**GEGEVEN OPDRACHT 1**
Herschrijf de alinea die begint met "De Afdeling heeft de raad in haar uitspraak" uit de passage hieronder als korte opsomming. Behoud daarbij de belangrijkste feiten.

2. [appellant] heeft verzocht om openbaarmaking van het rapport. Bij besluit van 30 januari 2012 heeft de raad het rapport openbaar gemaakt, met uitzondering van de hoofdstukken 5 en 6 en de bijlagen bij het rapport.
Bij besluit van 21 mei 2012 heeft de raad alsnog verschillende passages van hoofdstuk 5 van het rapport openbaar gemaakt.
Bij besluit van 12 september 2013 heeft de raad alsnog een aantal passages van hoofdstuk 6 van het rapport openbaar gemaakt.
3. Bij uitspraak van 1 oktober 2014 in zaak nr. 201307705/1/A3 heeft de Afdeling het hoger beroep van de raad gegrond verklaard en de uitspraak van de rechtbank vernietigd. Doende hetgeen de rechtbank zou behoren te doen, heeft de Afdeling het beroep van [appellant] tegen het besluit van 21 mei 2012 behandeld in het licht van de daartegen aangevoerde beroepsgronden, voor zover deze nog bespreking behoefden.
De gronden die nog bespreking behoefden zijn weergegeven onder 8 in de uitspraak van 1 oktober 2014. Het betrof de gronden die betrekking hadden op de niet openbaar gemaakte passages van hoofdstuk 5 en 6 van het rapport. Vervolgens heeft de Afdeling over die passages in haar uitspraak onder 8.3 overwogen dat de desbetreffende passages geen persoonlijke beleidsopvattingen bevatten, zodat artikel 11, eerste lid, van de Wob niet aan openbaarmaking van die passages in de weg staat. Ook zijn er geen aanknopingspunten voor het oordeel dat in die hoofdstukken feiten staan waarvoor geldt dat, indien ze openbaar zouden worden gemaakt, bij de betreffende aangelegenheid betrokken natuurlijke personen onevenredig zouden worden benadeeld, zoals bedoeld in artikel 10, tweede lid, aanhef en onder g, van de Wob, aldus de Afdeling.
De Afdeling heeft de raad in haar uitspraak van 1 oktober 2014 in overweging gegeven in de beoordeling voor een nieuw besluit op het bezwaar van [appellant] te betrekken of de desbetreffende passages van hoofdstuk 5 en 6 openbaar kunnen worden gemaakt, met weglakking van de daarin vermelde namen op grond van artikel 10, eerste lid, aanhef en onder d, van de Wob. De Afdeling heeft bepaald dat tegen het nieuw te nemen besluit slechts bij haar beroep kan worden ingesteld.

Opgeslagen gegevens
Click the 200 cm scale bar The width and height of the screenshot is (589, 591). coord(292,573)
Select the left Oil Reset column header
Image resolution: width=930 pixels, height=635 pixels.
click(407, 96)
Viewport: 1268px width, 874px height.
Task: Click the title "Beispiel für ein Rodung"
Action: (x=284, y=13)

**GEGEVEN OPDRACHT 2**
Neem alstublieft het gedeelte van de lijst hierboven letterlijk over, van het begin van de lijst tot en met de regel die "Viewport: 1268px width, 874px height." bevat. Geef alleen die regels.

**ANTWOORD OPDRACHT 1**
- In haar uitspraak van 1 oktober 2014 gaf de Afdeling de raad in overweging om bij een nieuw besluit op het bezwaar van [appellant] te beoordelen of de betreffende passages van hoofdstuk 5 en 6 openbaar kunnen worden gemaakt.
- Daarbij kunnen de vermelde namen worden weggelakt op grond van artikel 10, eerste lid, aanhef en onder d, van de Wob.
- Tegen het nieuwe besluit kan alleen bij de Afdeling beroep worden ingesteld.

**ANTWOORD OPDRACHT 2**
Click the 200 cm scale bar The width and height of the screenshot is (589, 591). coord(292,573)
Select the left Oil Reset column header
Image resolution: width=930 pixels, height=635 pixels.
click(407, 96)
Viewport: 1268px width, 874px height.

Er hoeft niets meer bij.